What is needed -
Data follows below. Repeat exactly the lines between the line holding "Help (1151, 16)" and the line holding "Plan du site (405, 621)", inclusive, and nothing more; drop pictures.

(Dataset records)

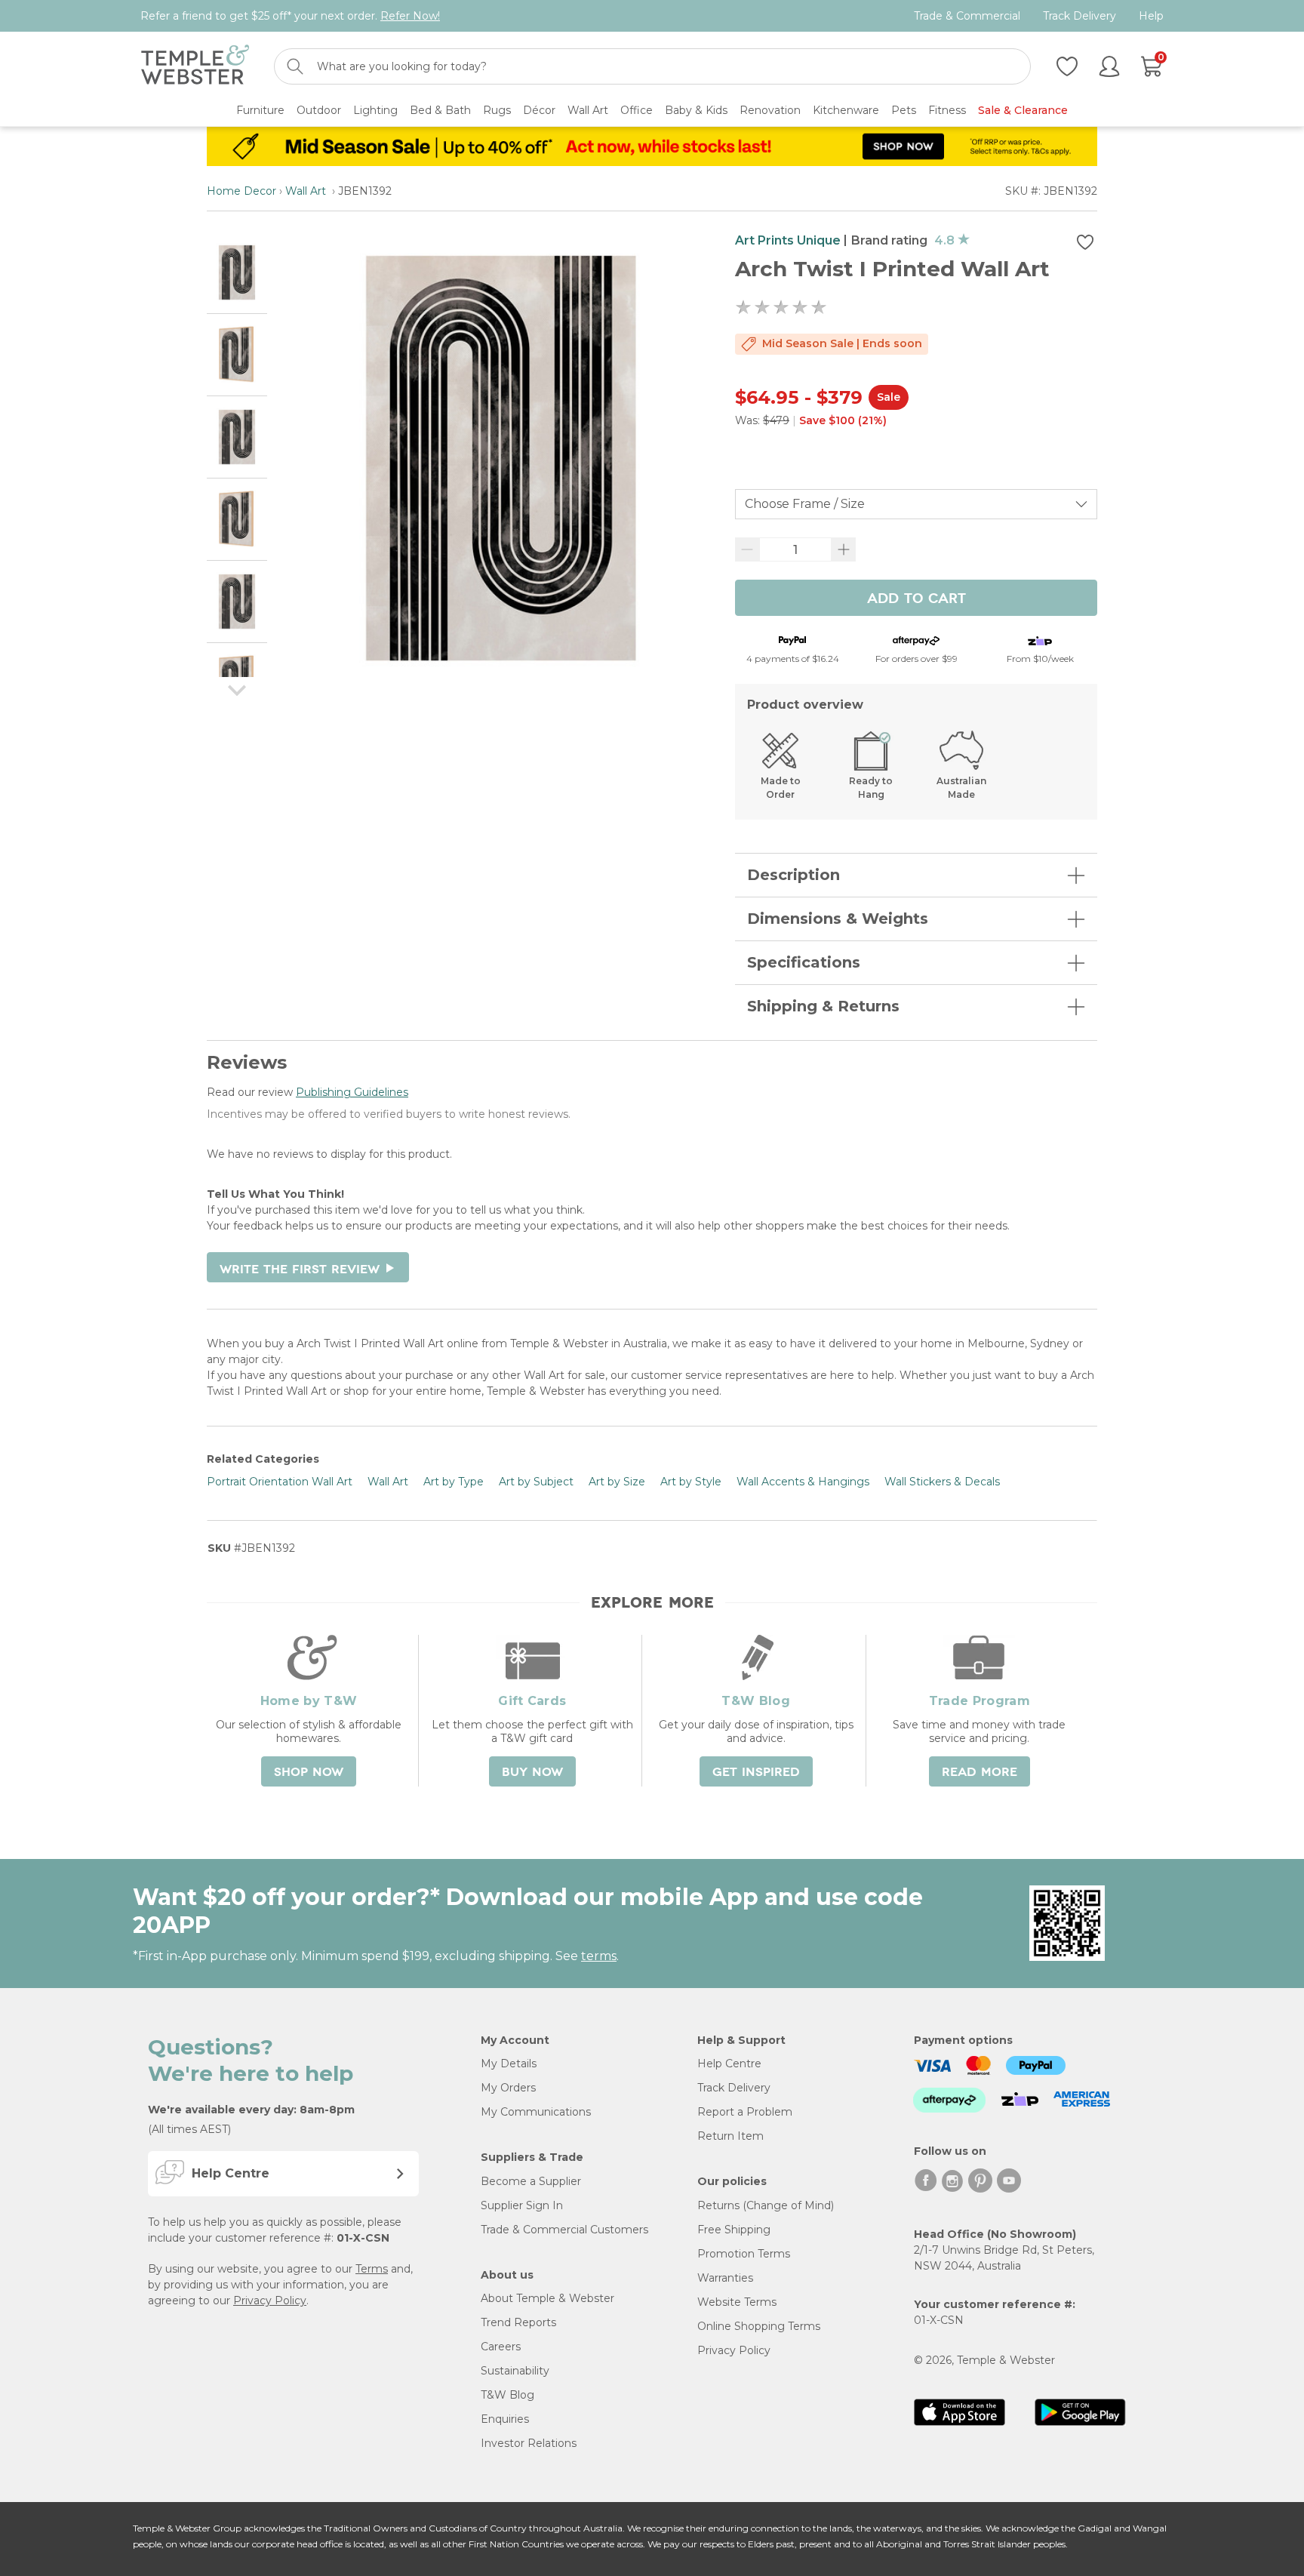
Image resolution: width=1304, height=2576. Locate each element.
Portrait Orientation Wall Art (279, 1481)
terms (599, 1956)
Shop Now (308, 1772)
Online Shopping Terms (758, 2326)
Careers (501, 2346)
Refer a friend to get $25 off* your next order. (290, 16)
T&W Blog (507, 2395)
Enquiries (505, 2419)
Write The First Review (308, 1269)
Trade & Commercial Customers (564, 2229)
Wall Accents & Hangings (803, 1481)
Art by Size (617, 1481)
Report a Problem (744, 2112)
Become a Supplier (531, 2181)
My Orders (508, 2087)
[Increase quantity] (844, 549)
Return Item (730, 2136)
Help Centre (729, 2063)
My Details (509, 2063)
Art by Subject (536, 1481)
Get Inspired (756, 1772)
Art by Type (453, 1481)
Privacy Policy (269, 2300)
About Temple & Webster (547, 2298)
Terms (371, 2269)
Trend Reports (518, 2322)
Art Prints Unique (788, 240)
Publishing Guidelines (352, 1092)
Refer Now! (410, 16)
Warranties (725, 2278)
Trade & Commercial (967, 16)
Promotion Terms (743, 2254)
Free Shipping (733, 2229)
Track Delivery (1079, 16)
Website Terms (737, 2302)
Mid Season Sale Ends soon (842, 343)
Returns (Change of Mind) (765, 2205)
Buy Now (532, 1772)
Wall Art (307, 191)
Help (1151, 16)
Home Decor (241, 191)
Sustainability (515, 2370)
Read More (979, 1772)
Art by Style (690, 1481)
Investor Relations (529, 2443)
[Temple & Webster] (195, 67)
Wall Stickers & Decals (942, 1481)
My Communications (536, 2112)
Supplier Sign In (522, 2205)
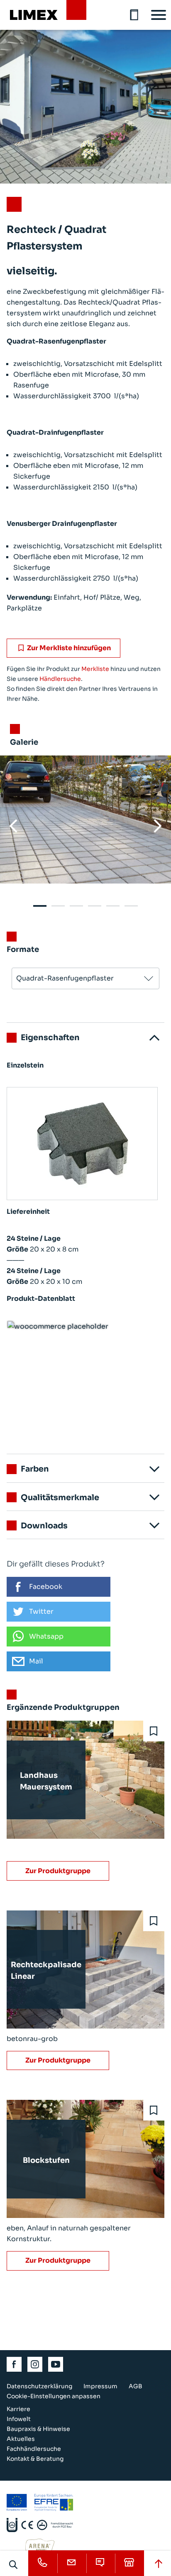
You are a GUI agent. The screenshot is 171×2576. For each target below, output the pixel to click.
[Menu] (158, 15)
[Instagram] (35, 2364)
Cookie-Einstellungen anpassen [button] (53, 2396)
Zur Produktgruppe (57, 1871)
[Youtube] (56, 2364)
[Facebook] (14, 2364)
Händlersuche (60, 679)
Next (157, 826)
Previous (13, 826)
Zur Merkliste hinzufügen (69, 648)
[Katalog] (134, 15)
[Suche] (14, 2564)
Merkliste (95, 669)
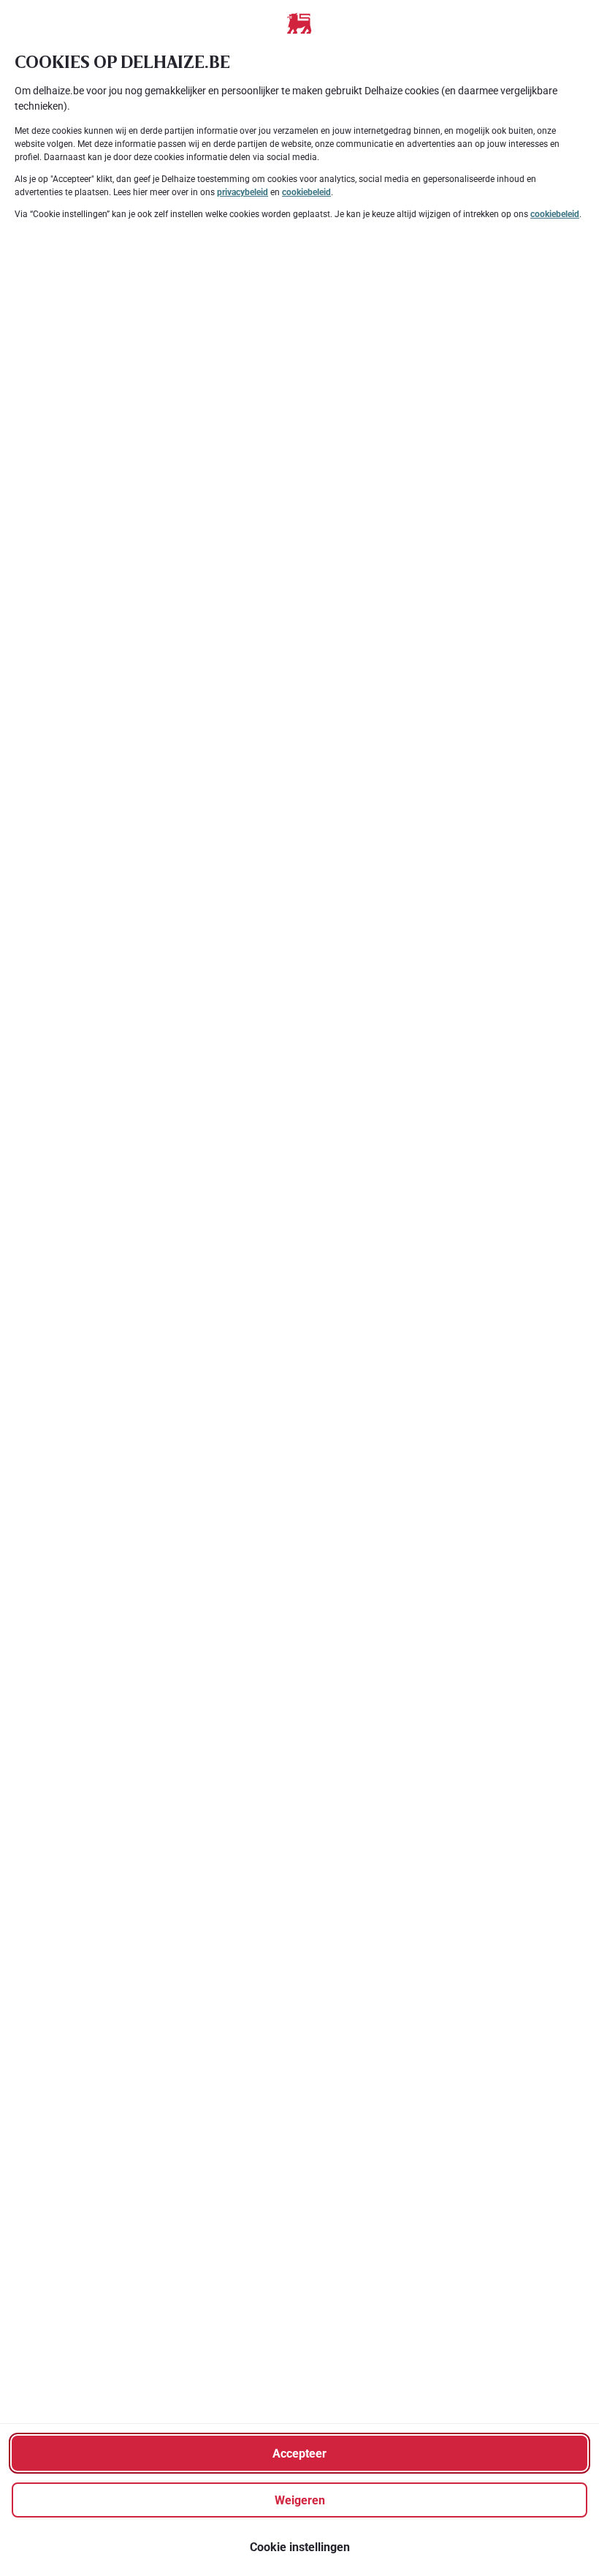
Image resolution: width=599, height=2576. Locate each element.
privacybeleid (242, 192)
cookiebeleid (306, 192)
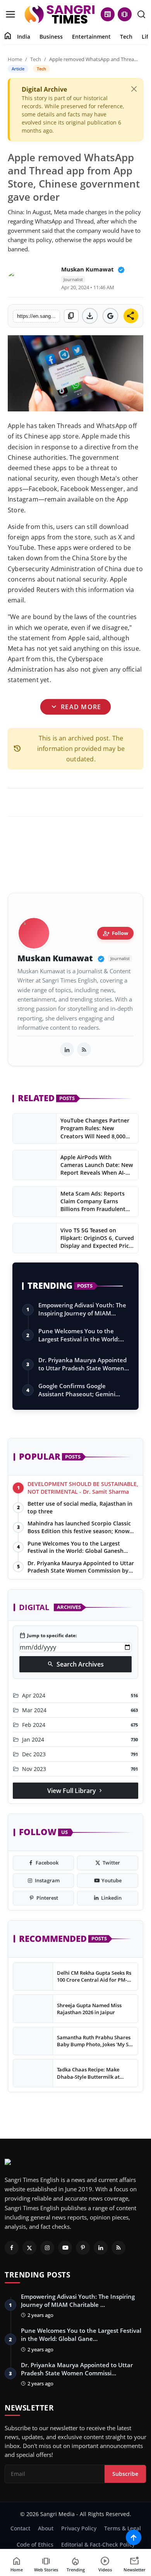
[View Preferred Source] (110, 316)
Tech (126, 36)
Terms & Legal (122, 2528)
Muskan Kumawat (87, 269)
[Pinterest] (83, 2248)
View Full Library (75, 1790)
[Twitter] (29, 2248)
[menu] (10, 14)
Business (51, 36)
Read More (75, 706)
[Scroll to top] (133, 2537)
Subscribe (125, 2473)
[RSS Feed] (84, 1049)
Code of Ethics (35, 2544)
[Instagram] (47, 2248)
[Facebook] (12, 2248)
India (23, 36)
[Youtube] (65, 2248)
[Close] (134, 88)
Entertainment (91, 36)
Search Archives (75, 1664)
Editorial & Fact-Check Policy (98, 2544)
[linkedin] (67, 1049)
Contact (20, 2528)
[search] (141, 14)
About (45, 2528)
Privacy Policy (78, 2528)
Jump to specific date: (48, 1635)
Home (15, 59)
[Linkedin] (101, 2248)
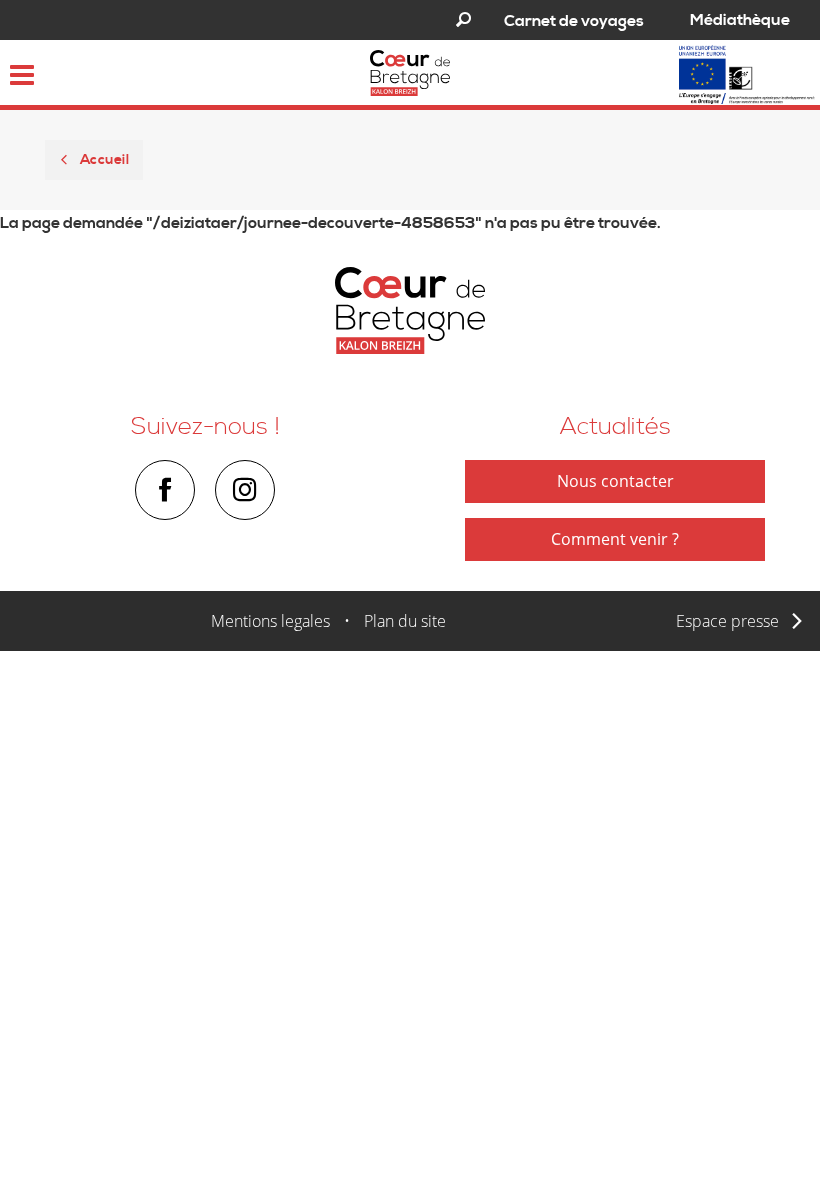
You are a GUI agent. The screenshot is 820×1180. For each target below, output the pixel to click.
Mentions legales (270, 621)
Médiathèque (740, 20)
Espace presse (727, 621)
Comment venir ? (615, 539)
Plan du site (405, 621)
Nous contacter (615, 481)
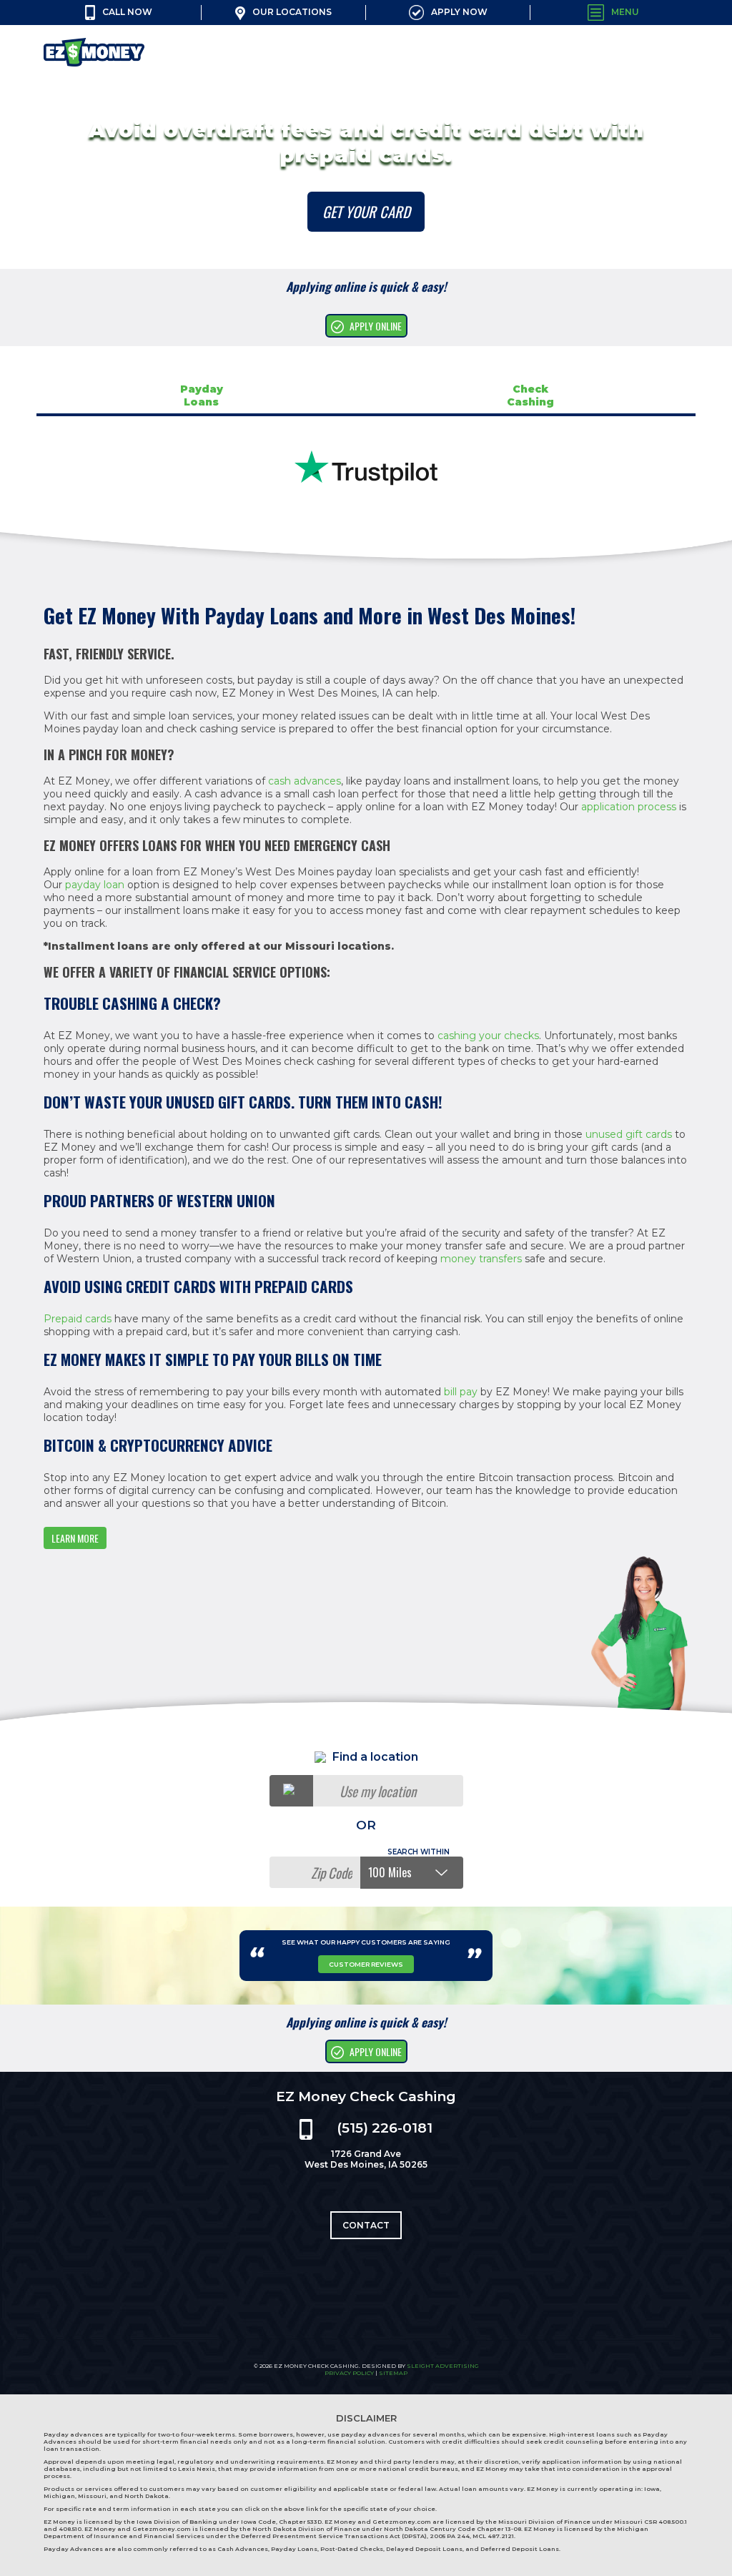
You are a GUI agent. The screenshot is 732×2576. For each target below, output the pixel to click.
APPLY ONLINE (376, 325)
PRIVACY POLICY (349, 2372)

Solution to the exercise -
Help (1151, 16)
Home Decor (241, 191)
Sustainability (515, 2370)
Read More (979, 1772)
Art by Style (690, 1481)
Investor Relations (529, 2443)
[Temple & Webster] (195, 67)
Wall Stickers & Decals (942, 1481)
My Communications (536, 2112)
Supplier Sign In (522, 2205)
You are a GUI agent. The screenshot is 171×2576. For each target below, output the pixel to click.
[Menu] (158, 15)
[Instagram] (35, 2364)
Cookie-Einstellungen anpassen [button] (53, 2396)
Zur Produktgruppe (57, 1871)
[Youtube] (56, 2364)
[Facebook] (14, 2364)
Händlersuche (60, 679)
Next (157, 826)
Previous (13, 826)
Zur Merkliste hinzufügen (69, 648)
[Katalog] (134, 15)
[Suche] (14, 2564)
Merkliste (95, 669)
Image resolution: width=599, height=2576. Locate each element.
privacybeleid (242, 192)
cookiebeleid (306, 192)
[View Preferred Source] (110, 316)
Tech (126, 36)
Terms & Legal (122, 2528)
Muskan Kumawat (87, 269)
[Pinterest] (83, 2248)
View Full Library (75, 1790)
[Twitter] (29, 2248)
[menu] (10, 14)
Business (51, 36)
Read More (75, 706)
[Scroll to top] (133, 2537)
Subscribe (125, 2473)
[RSS Feed] (84, 1049)
Code of Ethics (35, 2544)
[Instagram] (47, 2248)
[Facebook] (12, 2248)
India (23, 36)
[Youtube] (65, 2248)
[Close] (134, 88)
Entertainment (91, 36)
Search Archives (75, 1664)
Editorial & Fact-Check Policy (98, 2544)
[linkedin] (67, 1049)
Contact (20, 2528)
[search] (141, 14)
About (45, 2528)
Privacy Policy (78, 2528)
Jump to specific date: (48, 1635)
Home (15, 59)
[Linkedin] (101, 2248)
You are a GUI agent. The screenshot is 820×1180. For each target below, output the pixel to click.
Mentions legales (270, 621)
Médiathèque (740, 20)
Espace presse (727, 621)
Comment venir ? (615, 539)
Plan du site (405, 621)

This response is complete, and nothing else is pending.